Text extract:
○ ○ ○ ○
Cowrie and other commodities

In the protohistoric period, merchants of Maverican, Chikai, and Achahan cultures made references to trading with aboriginal peoples in Themiclesia for their lapis lazuli and turquoise. These gems were sometimes traded by weight or by piece, but cuneiform tablets suggest that they were exchanged by barter. Though lapis lazuli was valued by aboriginal peoples such as the Lithophone culture and Sarcophagus culture, it was not used as a medium of exchange.

In the 15th century BCE, the Sarcophagus culture began accepting gold for lapis lazuli stones, possibly under the influence of the Chikai culture; by the 13th century, gold had become the dominant commodity traded by Achahadian merchants for the stones. However, there is a considerable lack of evidence for the use of gold as a medium of exchange amongst the Sarcophagus culture itself for any good—the gold its members received were nearly always fashioned into ornaments and then used as funerary goods or worn as amulets.
○ ○ ○ ○
Data extract:
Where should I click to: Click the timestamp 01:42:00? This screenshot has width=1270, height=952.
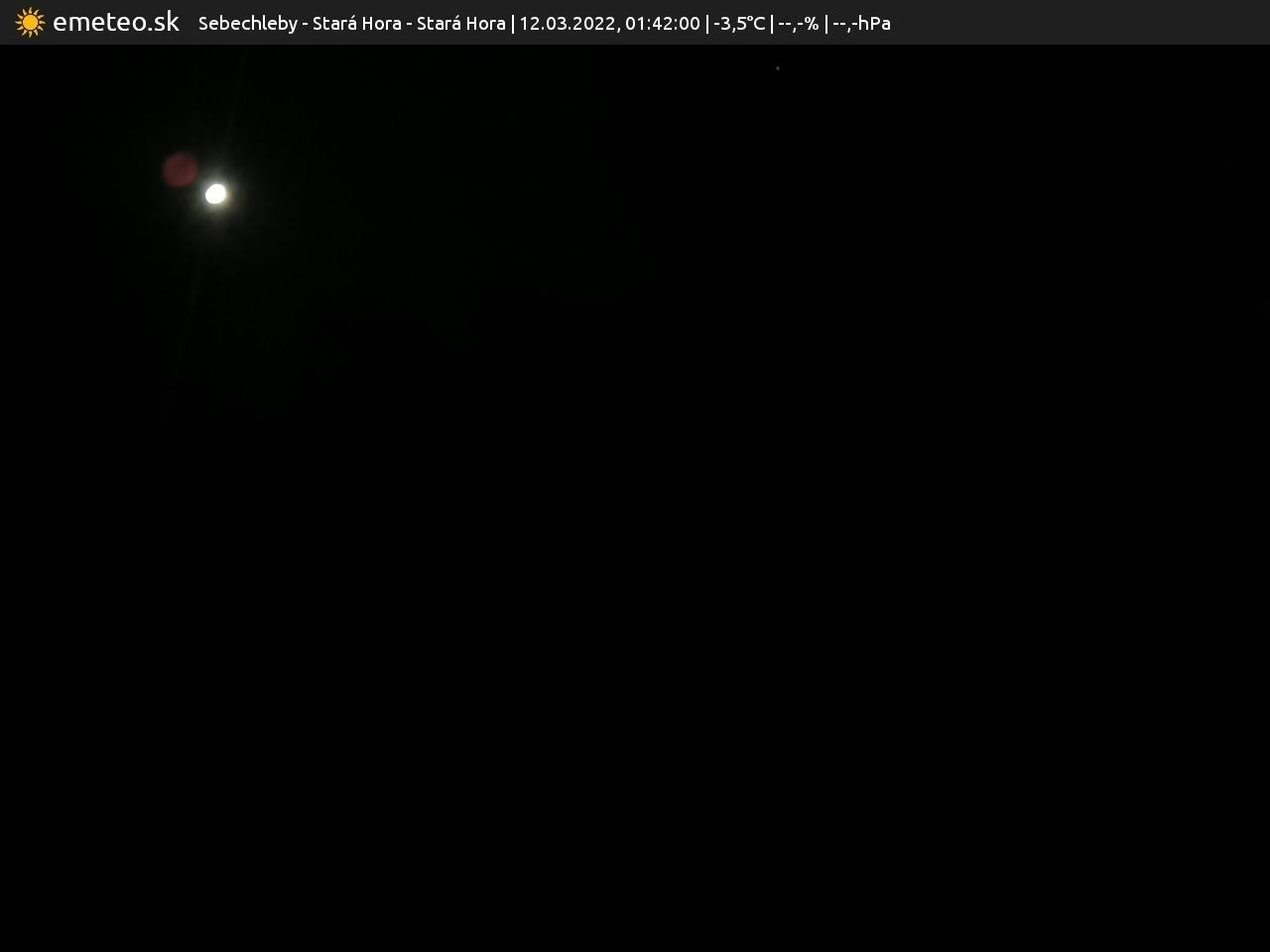[x=662, y=23]
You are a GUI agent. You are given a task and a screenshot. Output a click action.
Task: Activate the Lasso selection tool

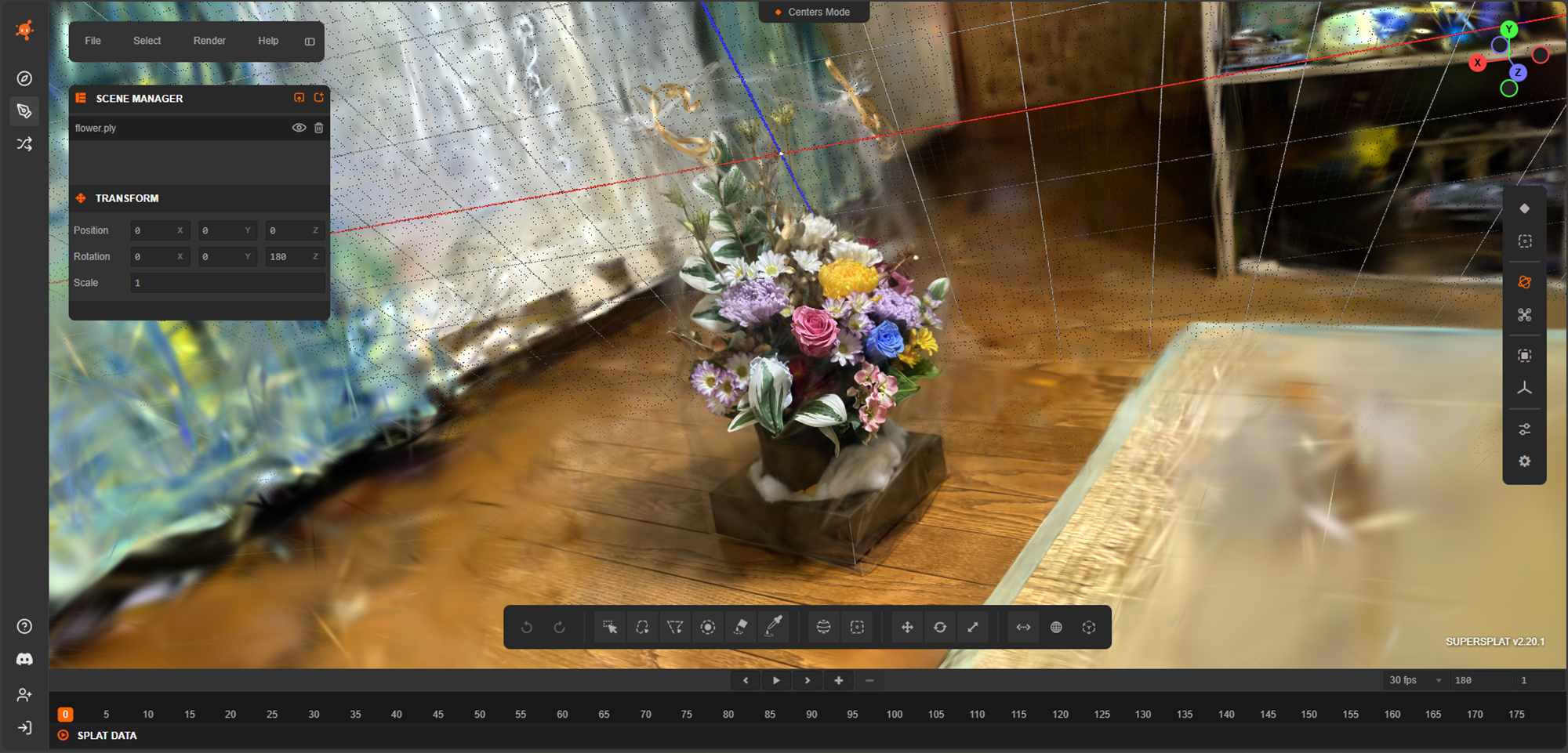coord(642,627)
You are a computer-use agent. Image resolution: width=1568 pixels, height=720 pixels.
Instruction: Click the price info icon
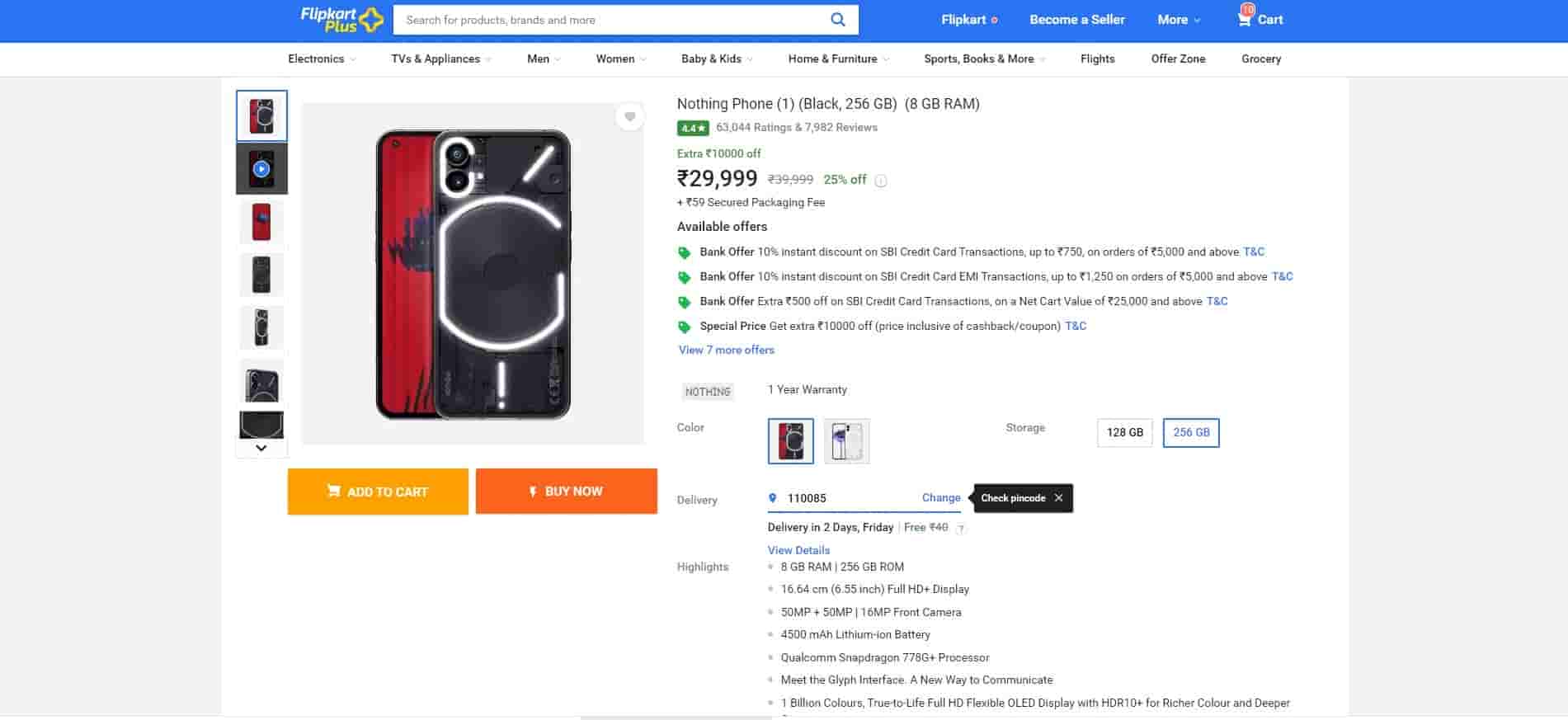pyautogui.click(x=881, y=181)
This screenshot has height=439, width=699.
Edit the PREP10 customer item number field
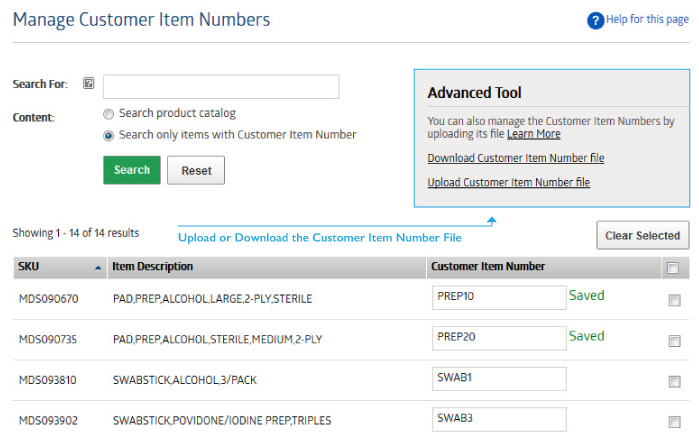click(499, 297)
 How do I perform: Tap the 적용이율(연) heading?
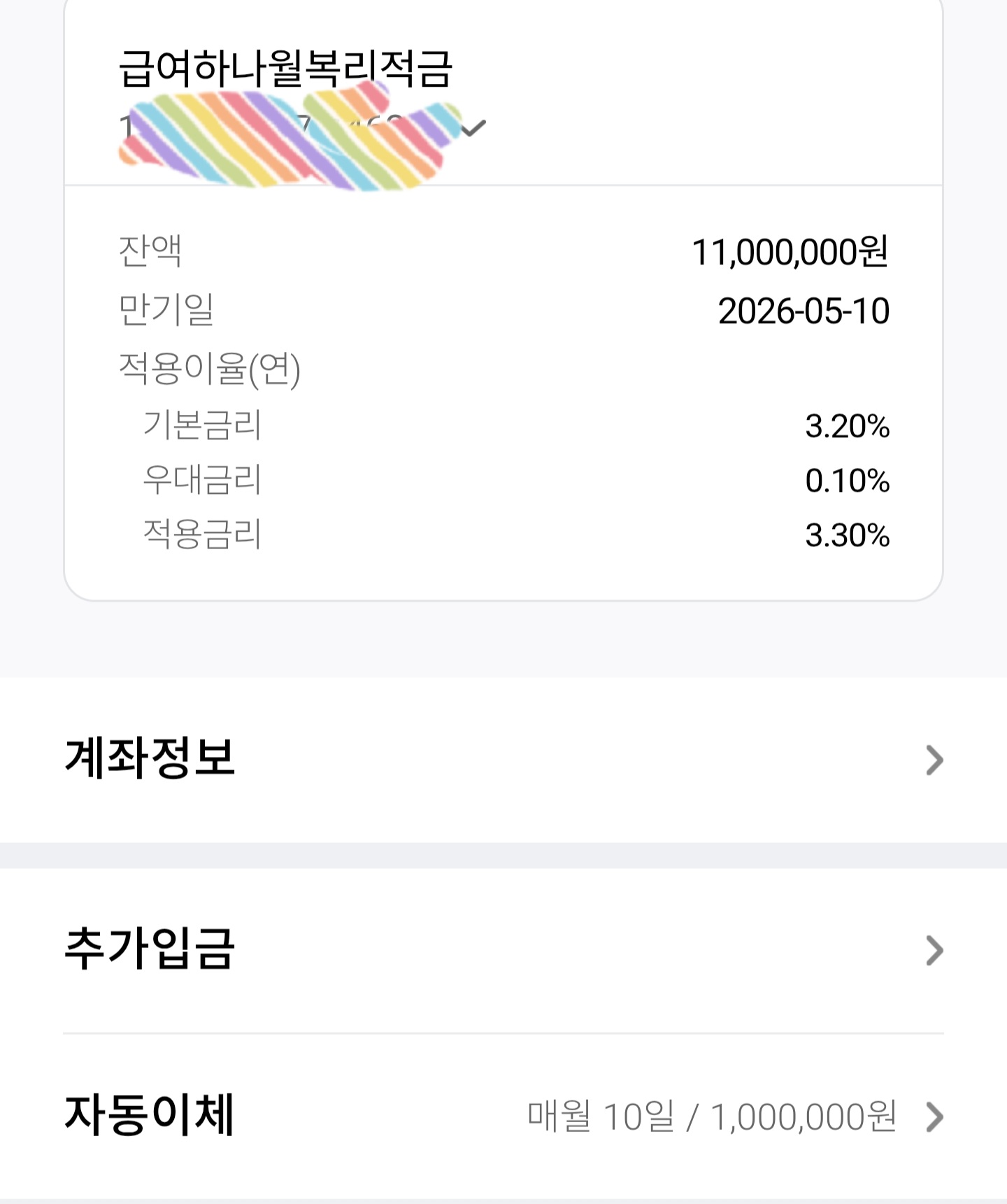coord(210,368)
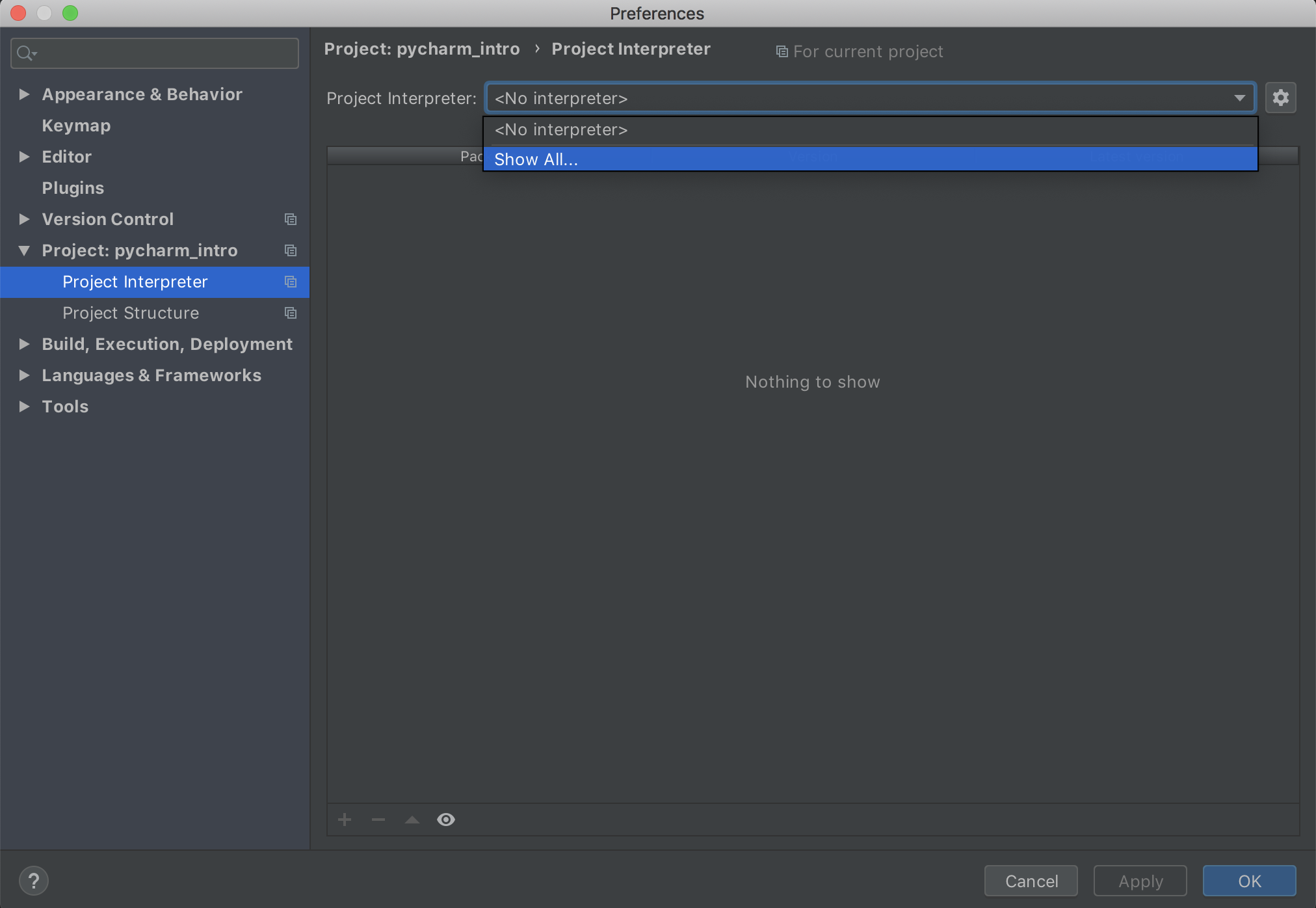
Task: Toggle the show early releases eye icon
Action: (446, 819)
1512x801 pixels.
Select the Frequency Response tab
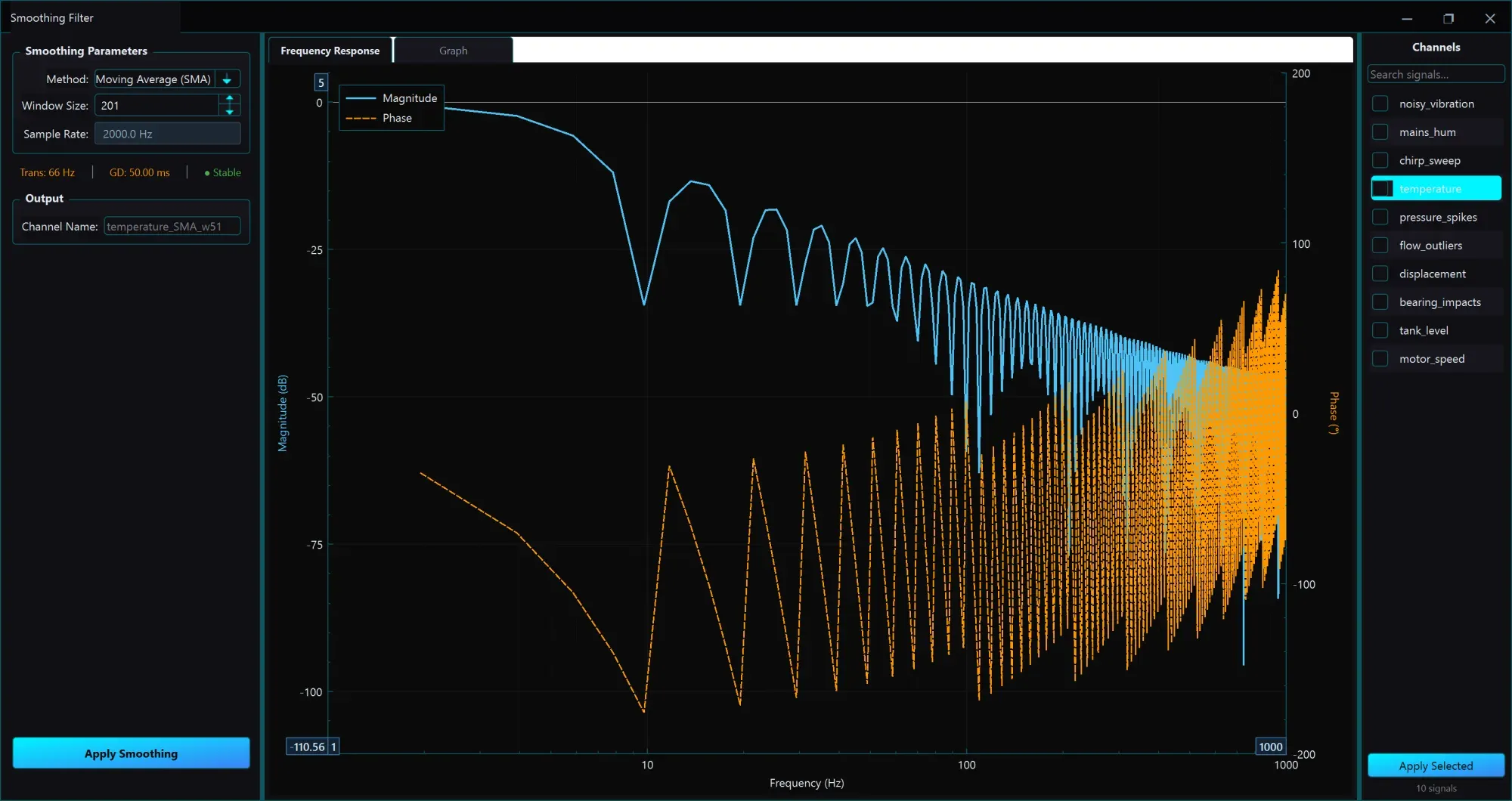coord(330,51)
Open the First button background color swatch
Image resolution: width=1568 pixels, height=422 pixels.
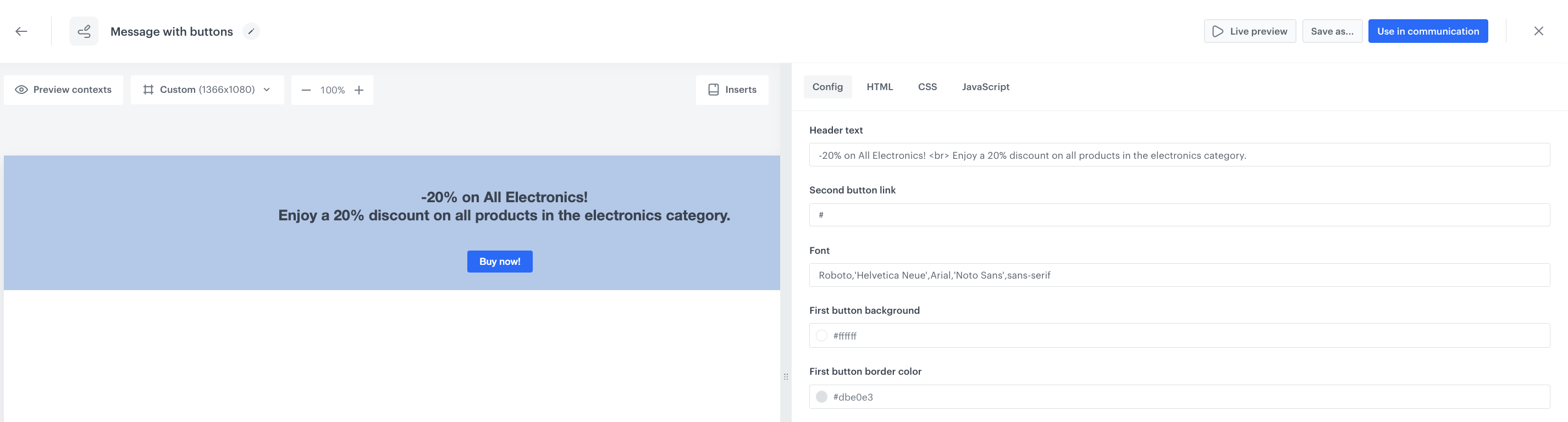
○ ○ ○ ○
From the text on cowrie and other commodities above, return the stretch that begins with "Cowrie and other" and stops after "medium of exchange.", copied word for word.

Cowrie and other commodities

In the protohistoric period, merchants of Maverican, Chikai, and Achahan cultures made references to trading with aboriginal peoples in Themiclesia for their lapis lazuli and turquoise. These gems were sometimes traded by weight or by piece, but cuneiform tablets suggest that they were exchanged by barter. Though lapis lazuli was valued by aboriginal peoples such as the Lithophone culture and Sarcophagus culture, it was not used as a medium of exchange.